--- Start DOCUMENT EXCERPT ---

One thing that I quickly realize, is that FreeBSD, when using hyperthreading, does have 8 threads
available, but only 4 of them participate in forwarding. When I put the machine under load, I see a
curious 399% spent in _kernel_ while I see 402% in _idle_:

{{< image src="/assets/freebsd-vpp/top-kernel-bridge.png" alt="FreeBSD top" >}}

When I then do a single-flow unidirectional loadtest, the expected outcome is that only one CPU
participates (100% in _kernel_ and 700% in _idle_) and if I perform a single-flow bidirectional
loadtest, my expectations are confirmed again, seeing two CPU threads do the work (200% in _kernel_
and 600% in _idle_).

While the math checks out, the performance is a little bit less impressive:

| Type | Uni/BiDir | Packets/Sec | L2 Bits/Sec | Line Rate |
| ---- | --------- | ----------- | -------- | --------- |
| vm=var2,size=1514 | Unidirectional | 2.02Mpps | 24.77Gbps | 99% |
| vm=var2,size=imix | Unidirectional | 3.48Mpps | 10.23Gbps | 43% |
| vm=var2,size=64 | Unidirectional | 3.61Mpps | 2.43Gbps | 9.7% |
| size=64 | Unidirectional | 1.22Mpps | 0.82Gbps | 3.2% |
| vm=var2,size=1514 | Bidirectional | 3.77Mpps | 46.31Gbps | 93% |
| vm=var2,size=imix | Bidirectional | 3.81Mpps | 11.22Gbps | 24% |
| vm=var2,size=64 | Bidirectional | 4.02Mpps | 2.69Gbps | 5.4% |
| size=64 | Bidirectional | 2.29Mpps | 1.54Gbps | 3.1% |

***Conclusion***: FreeBSD's kernel on this Xeon-D1518 processor can handle about 1.2Mpps per CPU
thread, and I can use only four of them. FreeBSD is happy to forward big packets, and I can
reasonably reach 2x25Gbps but once I start ramping up the packets/sec by lowering the packet size,
things very quickly deteriorate.

--- End DOCUMENT EXCERPT ---
--- Start LISTED ENTRIES ---

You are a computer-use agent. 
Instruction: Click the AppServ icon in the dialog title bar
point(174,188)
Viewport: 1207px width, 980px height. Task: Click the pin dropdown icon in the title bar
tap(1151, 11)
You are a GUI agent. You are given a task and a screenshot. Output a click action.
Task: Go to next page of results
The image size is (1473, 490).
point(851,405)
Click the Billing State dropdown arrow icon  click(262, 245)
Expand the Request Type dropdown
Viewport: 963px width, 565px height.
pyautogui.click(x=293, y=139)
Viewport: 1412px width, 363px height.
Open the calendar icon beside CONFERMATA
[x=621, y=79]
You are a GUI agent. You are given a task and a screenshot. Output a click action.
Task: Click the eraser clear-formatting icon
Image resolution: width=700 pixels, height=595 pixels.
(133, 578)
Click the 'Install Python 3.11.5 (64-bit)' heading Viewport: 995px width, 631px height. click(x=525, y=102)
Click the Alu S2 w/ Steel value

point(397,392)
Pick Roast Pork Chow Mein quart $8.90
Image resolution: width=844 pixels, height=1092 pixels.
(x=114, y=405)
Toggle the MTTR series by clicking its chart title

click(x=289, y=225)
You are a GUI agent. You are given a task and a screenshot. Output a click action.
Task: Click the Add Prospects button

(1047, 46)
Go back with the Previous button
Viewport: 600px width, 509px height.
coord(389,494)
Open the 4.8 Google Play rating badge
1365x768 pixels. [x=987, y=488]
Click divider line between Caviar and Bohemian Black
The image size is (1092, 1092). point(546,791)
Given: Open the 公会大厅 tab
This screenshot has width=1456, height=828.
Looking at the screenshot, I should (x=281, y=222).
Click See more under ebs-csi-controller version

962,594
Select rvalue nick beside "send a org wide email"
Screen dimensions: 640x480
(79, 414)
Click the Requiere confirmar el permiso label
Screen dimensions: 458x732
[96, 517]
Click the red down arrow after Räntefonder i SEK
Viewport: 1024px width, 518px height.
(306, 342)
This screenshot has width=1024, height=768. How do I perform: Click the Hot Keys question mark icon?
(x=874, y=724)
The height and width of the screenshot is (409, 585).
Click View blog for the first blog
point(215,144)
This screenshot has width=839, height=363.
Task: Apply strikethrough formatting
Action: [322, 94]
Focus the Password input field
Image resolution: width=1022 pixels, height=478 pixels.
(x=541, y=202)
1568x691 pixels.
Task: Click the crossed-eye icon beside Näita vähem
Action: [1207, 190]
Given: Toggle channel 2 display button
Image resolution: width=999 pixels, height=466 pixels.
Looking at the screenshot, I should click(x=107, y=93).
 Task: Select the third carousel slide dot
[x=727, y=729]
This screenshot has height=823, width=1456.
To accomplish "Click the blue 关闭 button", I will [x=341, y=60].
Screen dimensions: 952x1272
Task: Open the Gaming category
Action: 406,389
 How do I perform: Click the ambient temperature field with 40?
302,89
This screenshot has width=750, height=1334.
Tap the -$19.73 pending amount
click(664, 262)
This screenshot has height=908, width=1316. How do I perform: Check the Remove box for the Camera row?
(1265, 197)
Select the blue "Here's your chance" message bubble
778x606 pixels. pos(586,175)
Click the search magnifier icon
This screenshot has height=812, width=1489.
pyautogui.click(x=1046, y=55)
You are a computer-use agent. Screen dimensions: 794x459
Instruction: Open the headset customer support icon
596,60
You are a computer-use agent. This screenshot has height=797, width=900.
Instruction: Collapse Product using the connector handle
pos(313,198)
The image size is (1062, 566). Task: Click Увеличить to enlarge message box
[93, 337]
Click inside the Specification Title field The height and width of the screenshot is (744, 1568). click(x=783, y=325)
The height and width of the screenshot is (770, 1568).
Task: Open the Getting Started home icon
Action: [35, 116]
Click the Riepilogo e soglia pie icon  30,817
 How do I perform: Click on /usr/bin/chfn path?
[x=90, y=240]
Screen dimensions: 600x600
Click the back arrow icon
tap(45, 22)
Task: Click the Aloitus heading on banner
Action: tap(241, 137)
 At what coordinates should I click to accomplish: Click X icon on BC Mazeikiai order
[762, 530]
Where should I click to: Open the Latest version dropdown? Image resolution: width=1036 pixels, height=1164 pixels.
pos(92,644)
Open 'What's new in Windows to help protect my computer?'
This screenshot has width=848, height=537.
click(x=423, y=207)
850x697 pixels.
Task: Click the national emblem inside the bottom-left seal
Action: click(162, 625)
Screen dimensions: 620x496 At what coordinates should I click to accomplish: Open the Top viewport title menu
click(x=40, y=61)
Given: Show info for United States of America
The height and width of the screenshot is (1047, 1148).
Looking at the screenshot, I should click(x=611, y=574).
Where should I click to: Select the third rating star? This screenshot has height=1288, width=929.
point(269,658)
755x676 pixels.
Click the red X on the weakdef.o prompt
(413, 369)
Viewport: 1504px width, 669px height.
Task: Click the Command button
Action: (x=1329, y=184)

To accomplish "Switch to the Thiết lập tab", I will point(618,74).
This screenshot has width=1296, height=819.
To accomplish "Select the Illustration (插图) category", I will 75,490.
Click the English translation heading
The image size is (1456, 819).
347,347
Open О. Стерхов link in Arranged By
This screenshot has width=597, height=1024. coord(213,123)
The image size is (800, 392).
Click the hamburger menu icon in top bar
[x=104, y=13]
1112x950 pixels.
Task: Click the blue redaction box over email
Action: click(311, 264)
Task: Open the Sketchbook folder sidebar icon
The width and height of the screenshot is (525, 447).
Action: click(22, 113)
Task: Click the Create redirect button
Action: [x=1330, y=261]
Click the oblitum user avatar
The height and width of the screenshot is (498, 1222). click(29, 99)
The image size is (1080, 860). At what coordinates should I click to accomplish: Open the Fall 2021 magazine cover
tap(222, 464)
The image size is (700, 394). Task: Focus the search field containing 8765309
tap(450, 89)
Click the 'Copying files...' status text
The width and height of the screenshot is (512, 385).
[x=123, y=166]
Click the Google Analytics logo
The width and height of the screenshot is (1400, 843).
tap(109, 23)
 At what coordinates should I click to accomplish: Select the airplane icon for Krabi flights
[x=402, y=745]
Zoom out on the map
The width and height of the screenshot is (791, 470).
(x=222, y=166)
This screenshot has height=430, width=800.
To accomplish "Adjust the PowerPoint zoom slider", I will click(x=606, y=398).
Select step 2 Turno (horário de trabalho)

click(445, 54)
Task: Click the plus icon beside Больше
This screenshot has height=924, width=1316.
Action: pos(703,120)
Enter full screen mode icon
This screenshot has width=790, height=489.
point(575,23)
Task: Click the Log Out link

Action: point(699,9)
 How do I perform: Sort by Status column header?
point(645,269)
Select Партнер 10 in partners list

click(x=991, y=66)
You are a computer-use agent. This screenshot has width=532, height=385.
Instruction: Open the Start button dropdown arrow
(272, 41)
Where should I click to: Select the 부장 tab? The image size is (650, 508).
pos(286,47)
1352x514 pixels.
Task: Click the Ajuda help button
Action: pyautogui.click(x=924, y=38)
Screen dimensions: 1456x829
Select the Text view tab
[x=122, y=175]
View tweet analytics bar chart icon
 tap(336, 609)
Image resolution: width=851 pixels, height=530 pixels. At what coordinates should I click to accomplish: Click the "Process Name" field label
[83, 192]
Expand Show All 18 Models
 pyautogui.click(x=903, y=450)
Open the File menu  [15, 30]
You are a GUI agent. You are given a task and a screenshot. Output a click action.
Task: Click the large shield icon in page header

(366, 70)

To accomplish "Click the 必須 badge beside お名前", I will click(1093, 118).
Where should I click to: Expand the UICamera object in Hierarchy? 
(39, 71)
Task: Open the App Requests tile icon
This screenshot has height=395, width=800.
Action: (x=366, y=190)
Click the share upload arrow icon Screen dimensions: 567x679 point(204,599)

--- End LISTED ENTRIES ---

PROBLEM:
For each statement below, say whether it agrees with the FreeBSD forwarding text, answering yes or no and quoting the deciding words. 1. With hyperthreading, only four of the eight available threads take part in forwarding. 2. A single-flow bidirectional loadtest put three CPU threads to work. 3. On the Xeon-D1518, the kernel handles about 1.2Mpps per CPU thread.

REPLY TO THE EXERCISE:
1. Yes: "only 4 of them participate in forwarding"
2. No: "seeing two CPU threads do the work"
3. Yes: "can handle about 1.2Mpps per CPU thread"